- APPLY WHAT YOU READ -
1: Quote the passage on wild versus supermarket food word for word, between "There is a peculiar" and "abstract than that.", inclusive.
2: Decide whether each statement below agrees with the passage on wild versus supermarket food. Answer yes or no for each and quote the deciding words from the passage. (a) The difference between the two ways of getting food can be quantified with numbers and statistics. (b) A grocery shopper already knows almost precisely which foods will be in the store. (c) Food gathered from the earth was always guaranteed.
3: Proceed with the passage on wild versus supermarket food, picking up from its final sentence.

- SELECTED TEXT -
There is a peculiar difference between the acquisition of food from the supermarket and from the wild. It isn’t a tangible difference, one that can be quantified and explained away with numbers and statistics. It’s much more abstract than that.
The difference is a feeling that evades the supermarket harvester and will never reveal itself inside grocery store walls. It is only felt by those who have a much deeper and more intimate connection to their food.
For the majority of time on this planet, humans have directly relied on the bountiful offerings that earth has provided. Harvesting involved not only the physical process of acquiring food, but the emotional feelings of achievement and personal fulfillment that went along with it. Food, while plentiful, was never a guarantee, and it’s not hard to imagine periods of ample feasting, followed by fruitless episodes of fasting. The vicissitudes of obtaining food, therefore, aligned the body’s biological and psychological needs – the physical requirement for food and the emotional thrill in finding it.
Contrast this scenario with the modern supermarket shopping experience. The biological requirement for food is easily met, yet the psychological thrill of seeking and discovering that food is extremely diluted (at best).
Going into the grocery store, the shopper already knows, almost precisely, which foods will be there and where they will be found. Mindlessly perusing the aisles, dodging the other loaded shopping carts, the shopper may never even entertain the thought of where the food comes from, what conditions it grows in, and how it appears to be so neatly manicured on the grocery store shelf.
There is no hunt for the food, no chase, no challenge, no journey, no story to be told. And because of all this, the psychological high is restrained. The connection is lost; the process is too easy.

- GIVEN INFORMATION -
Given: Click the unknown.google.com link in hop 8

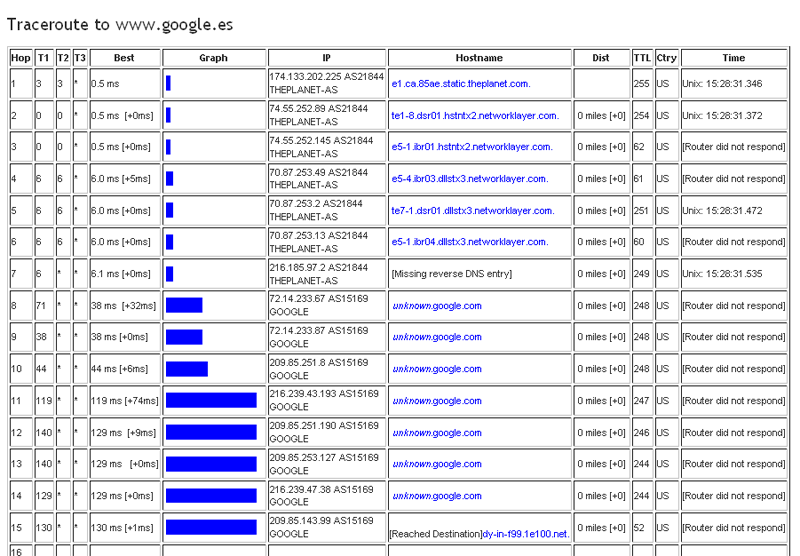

- RESULTS OF THE TASKS -
1:
There is a peculiar difference between the acquisition of food from the supermarket and from the wild. It isn’t a tangible difference, one that can be quantified and explained away with numbers and statistics. It’s much more abstract than that.

2:
(a) No: "It isn’t a tangible difference, one that can be quantified and explained away with numbers and statistics."
(b) Yes: "the shopper already knows, almost precisely, which foods will be there and where they will be found."
(c) No: "Food, while plentiful, was never a guarantee"

3:
The forager experiences a different adventure altogether. His food selection is dictated by the natural laws of his ecosystem – not by the global food network. As an astute forager, he can predict when and where certain foods can be found. But his experience is almost always enhanced by the discovery of new areas, new patches, new springs, new organisms, new highs.
As an example, mushroom hunting embodies the essence of this psychological high, where each foray is a treasure hunt into a mysterious world within valleys, riverbanks, fields, and forest floors. The fungal kingdom is a bit less calculable than that of Plantae – always full of surprises, always feeding the forager’s thrill. The mushrooms in the grocery store? Not quite the same.
It’s difficult to put into words the specific feeling evoked when discovering new foods in the wild. It seems that, at least to me, this feeling fulfills an inherent urge deep within the human spirit – to explore this world and participate in the act of accepting its gifts, while giving thanks in return for all that is selflessly given.
As one who experiences both realms, I can say this: Shopping is predictable; foraging is boundless. Shopping is taking; foraging is receiving. Shopping is an activity; foraging is an adventure. Shopping provides an account; foraging tells a story. Shopping feeds the belly; foraging satisfies the soul.